What is required |
How many lines in the records below contain the word "will"? Answer with the number and nothing else.

Saved data entries |

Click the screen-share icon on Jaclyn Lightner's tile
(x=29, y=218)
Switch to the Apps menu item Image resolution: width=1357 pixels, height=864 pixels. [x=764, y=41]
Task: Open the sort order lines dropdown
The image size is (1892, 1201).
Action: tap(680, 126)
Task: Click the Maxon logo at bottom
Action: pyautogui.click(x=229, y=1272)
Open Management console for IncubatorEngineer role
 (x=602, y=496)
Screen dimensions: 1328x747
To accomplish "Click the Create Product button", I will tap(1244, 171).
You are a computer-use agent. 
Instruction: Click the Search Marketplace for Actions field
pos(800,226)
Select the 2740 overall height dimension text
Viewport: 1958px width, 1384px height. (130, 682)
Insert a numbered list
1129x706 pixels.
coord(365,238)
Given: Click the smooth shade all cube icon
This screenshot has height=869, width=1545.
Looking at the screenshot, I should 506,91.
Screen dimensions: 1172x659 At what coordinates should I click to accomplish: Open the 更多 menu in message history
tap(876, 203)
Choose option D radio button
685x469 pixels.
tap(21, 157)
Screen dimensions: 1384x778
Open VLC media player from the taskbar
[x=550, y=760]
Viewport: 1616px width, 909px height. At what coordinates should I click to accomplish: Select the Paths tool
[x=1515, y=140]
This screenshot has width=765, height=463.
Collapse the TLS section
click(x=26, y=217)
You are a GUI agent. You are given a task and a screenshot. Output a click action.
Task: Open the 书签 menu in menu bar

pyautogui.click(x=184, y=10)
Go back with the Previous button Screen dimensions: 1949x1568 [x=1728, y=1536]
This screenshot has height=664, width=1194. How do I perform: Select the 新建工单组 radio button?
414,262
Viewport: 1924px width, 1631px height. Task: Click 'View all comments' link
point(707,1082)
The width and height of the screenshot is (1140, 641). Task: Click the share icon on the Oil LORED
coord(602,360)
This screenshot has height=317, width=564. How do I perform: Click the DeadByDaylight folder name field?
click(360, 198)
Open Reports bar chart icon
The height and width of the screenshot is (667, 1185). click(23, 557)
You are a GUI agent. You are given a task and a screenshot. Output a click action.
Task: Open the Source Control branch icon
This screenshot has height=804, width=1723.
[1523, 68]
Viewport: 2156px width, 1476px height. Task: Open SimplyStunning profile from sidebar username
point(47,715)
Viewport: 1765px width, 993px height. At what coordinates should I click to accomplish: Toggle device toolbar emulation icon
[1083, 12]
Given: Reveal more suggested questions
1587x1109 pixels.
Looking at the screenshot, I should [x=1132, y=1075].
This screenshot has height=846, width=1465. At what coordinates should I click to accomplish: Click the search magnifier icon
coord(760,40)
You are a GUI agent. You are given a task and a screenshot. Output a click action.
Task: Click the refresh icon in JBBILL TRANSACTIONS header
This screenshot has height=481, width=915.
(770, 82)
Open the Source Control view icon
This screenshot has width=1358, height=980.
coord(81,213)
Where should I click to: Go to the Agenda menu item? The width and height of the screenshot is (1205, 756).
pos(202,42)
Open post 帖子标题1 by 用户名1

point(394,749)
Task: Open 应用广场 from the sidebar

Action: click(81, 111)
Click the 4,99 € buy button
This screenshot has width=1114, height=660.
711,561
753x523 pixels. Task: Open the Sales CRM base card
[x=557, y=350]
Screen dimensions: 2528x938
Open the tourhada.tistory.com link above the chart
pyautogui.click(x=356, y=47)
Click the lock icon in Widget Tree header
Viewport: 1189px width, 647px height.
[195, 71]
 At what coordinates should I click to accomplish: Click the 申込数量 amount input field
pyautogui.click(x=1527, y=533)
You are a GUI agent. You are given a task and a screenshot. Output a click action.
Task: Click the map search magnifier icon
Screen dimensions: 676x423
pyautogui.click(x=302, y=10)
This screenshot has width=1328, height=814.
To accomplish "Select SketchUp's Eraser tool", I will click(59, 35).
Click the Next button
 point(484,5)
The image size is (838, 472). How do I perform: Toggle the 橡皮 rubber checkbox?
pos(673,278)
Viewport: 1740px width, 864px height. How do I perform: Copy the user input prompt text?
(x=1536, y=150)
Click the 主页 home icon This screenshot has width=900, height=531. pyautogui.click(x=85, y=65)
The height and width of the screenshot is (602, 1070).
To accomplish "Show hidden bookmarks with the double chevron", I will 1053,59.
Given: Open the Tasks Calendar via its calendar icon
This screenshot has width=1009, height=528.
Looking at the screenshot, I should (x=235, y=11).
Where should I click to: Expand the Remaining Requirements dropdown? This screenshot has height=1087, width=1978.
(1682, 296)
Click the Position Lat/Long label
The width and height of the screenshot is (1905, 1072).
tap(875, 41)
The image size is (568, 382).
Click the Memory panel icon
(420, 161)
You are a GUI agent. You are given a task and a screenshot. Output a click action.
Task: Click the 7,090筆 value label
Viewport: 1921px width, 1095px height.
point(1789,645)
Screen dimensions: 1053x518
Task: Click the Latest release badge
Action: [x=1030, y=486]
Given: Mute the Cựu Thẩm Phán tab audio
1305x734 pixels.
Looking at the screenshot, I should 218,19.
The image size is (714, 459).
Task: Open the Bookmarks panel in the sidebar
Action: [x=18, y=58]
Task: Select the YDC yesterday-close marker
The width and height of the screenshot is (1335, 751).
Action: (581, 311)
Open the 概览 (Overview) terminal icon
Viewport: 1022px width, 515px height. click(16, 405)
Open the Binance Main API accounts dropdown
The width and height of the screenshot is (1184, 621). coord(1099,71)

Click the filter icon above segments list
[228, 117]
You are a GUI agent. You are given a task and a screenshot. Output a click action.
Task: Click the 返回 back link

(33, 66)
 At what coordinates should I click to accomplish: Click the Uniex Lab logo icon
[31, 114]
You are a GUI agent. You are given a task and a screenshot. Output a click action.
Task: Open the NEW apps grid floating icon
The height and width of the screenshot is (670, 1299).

Answer to this exercise |
3